Passage shown =>
Hindu Kingdom of Berar

Little or nothing is known of the early history of the District, but we have a mention of the river Wardha so for back as the 2nd century B.C. The early mention goes to Berar – the King of Vidharbha. The country of Vidarbha (Berar) was later divided into two (between Berar and his cousin Madhavansena), each ruling on one side of the riverv (Wardha).

Chalukya and Radhtrakuta Kings

Wardha with the rest of Berar probably formed part of the Chalukya Rajput dynasty whose capital was situated in the modern Bijapur District and subsequently at Nasik and whose rule lasted from about 550 to 750 A.D.Copper-plate grants belonging to this dynasty have been found at Multai in Betul and at Deoli in Wardha. The Deoli plate is dated A. D. 940 in the reign of the king Krishna III; it records the grant of a village named Talapurumshaka in the Nagapura-Nandivardhan District to a Kanarese Brahman.

Complete the following =>
(A) Using the passage on Wardha's early history, decide whether each statement agrees with it. Answer yes or no for each, and quote the words that settle it.
(i) The Chalukya rule lasted from about 550 to 750 A.D.
(ii) The Deoli plate is dated in the reign of Krishna III.
(iii) A copper-plate grant of the Chalukya dynasty was found at Nasik.
(B) According to the passage on Wardha's early history, what village does the Deoli plate record as granted?
(C) Resume the passage on Wardha's early history, starting after its last sentence.
The lines after this point are from a different source.

Data extract =>
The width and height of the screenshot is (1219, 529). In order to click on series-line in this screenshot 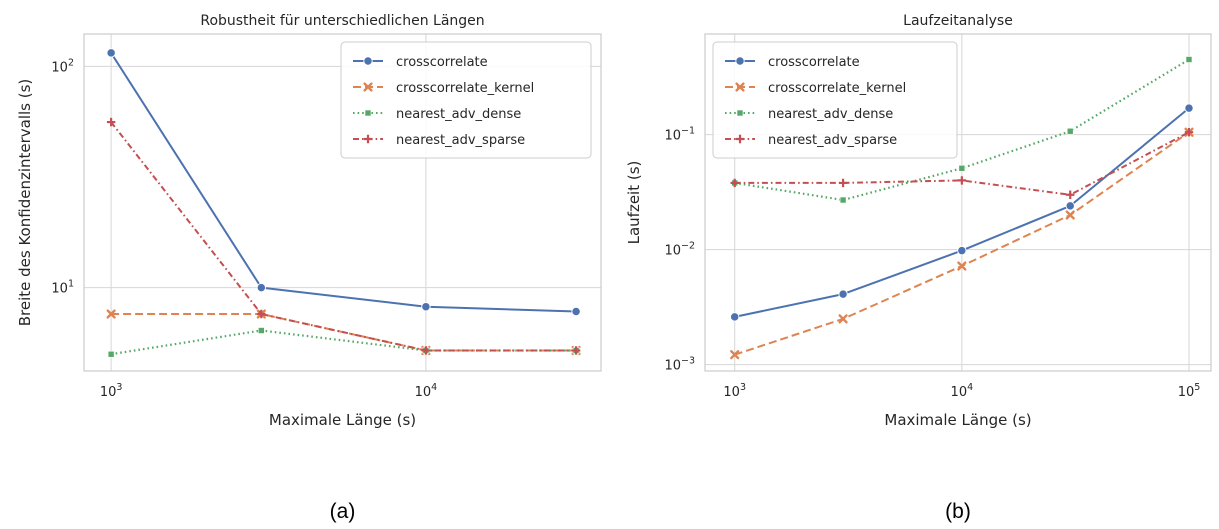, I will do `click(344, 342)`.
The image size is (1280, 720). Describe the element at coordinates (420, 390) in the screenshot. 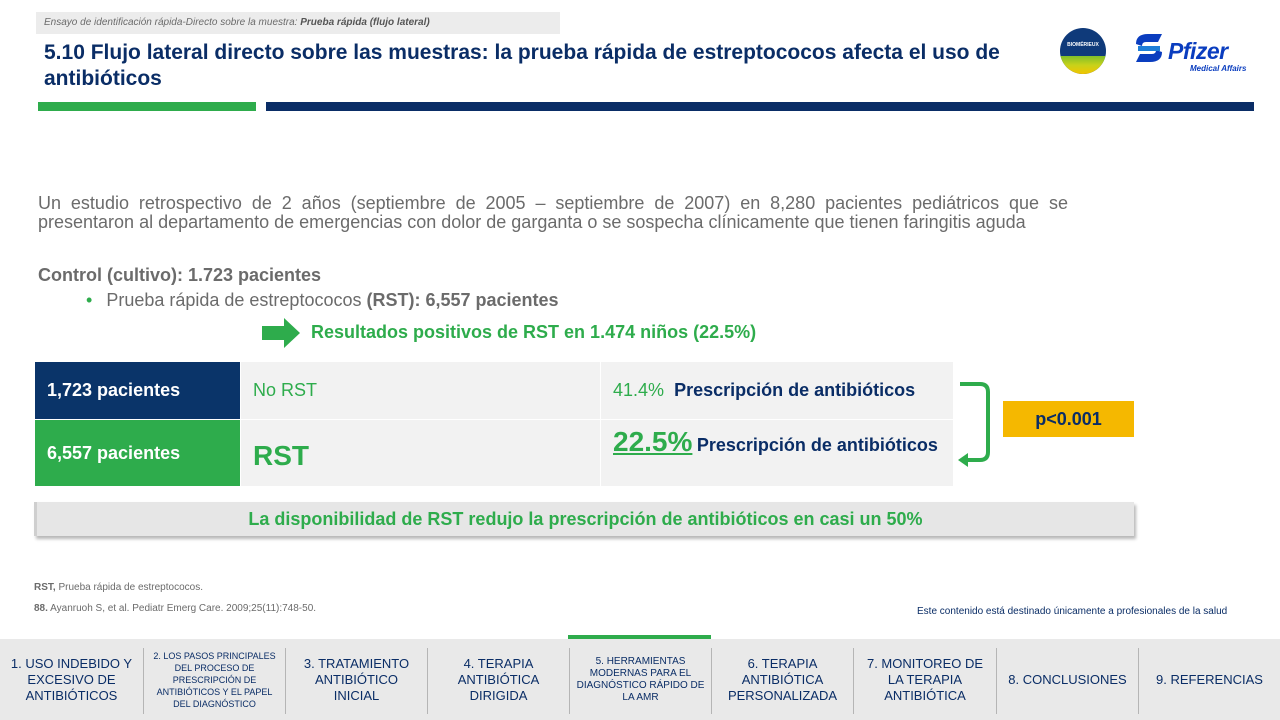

Expected outputs =>
(A)
(i) Yes: "whose rule lasted from about 550 to 750 A.D."
(ii) Yes: "The Deoli plate is dated A. D. 940 in the reign of the king Krishna III"
(iii) No: "Copper-plate grants belonging to this dynasty have been found at Multai in Betul and at Deoli in Wardha."

(B) Talapurumshaka, in the Nagapura-Nandivardhan District.

(C)
The Bahmani Kingdom

Wardha was subsequently included in the territories of the Bahmani kings of Gul barga near Solapur and Bidar, who established an independent principality in 1351, and were so called because the founder of their line, elected after the revolt from Muhammad Tughlak, was either a Brahman or a Brahman’s servant. Mr. Sir A. Lyall says : ‘We may venture to describe roughly the Bahmani province of Berar as stretching from the Satpura range southward to Godavari river, from Khandesh and Daulatabad eastward to the Wardha river.

The Imad Shahi Dynasty

There is and early mention of an invasion of Berar by the king of Gujarat in 1437 in which the Raja of Gondwana (across the Wardha) aided and abetted. This Raja must probably have belonged to the Chanda line. On the collapse of the Bahmani dynasty in 1518, Berar was ruled for a period by the Imad Shahi princes from their capital at Ellichpur, the founder of the dynasty being a Kanarese Hindu whom the governor of Berar had promoted to high office.

The Mughal Empire

The Ellichpur kingdom was crushed out of being by the king of Ahmadnagar in 1572 after a separate existence of ninety years, and in about 1594 Berar was ceded from Ahmadnagar to the Emperor Akbar.

The Maratha Invasion

The tract west of the Wardha included in Berar was finally ceded to Nagpur in 1822, the forts of Gawilgarh and Narnala and some other territory in being retroceded by the Bhonslas to the Nizam at the same time.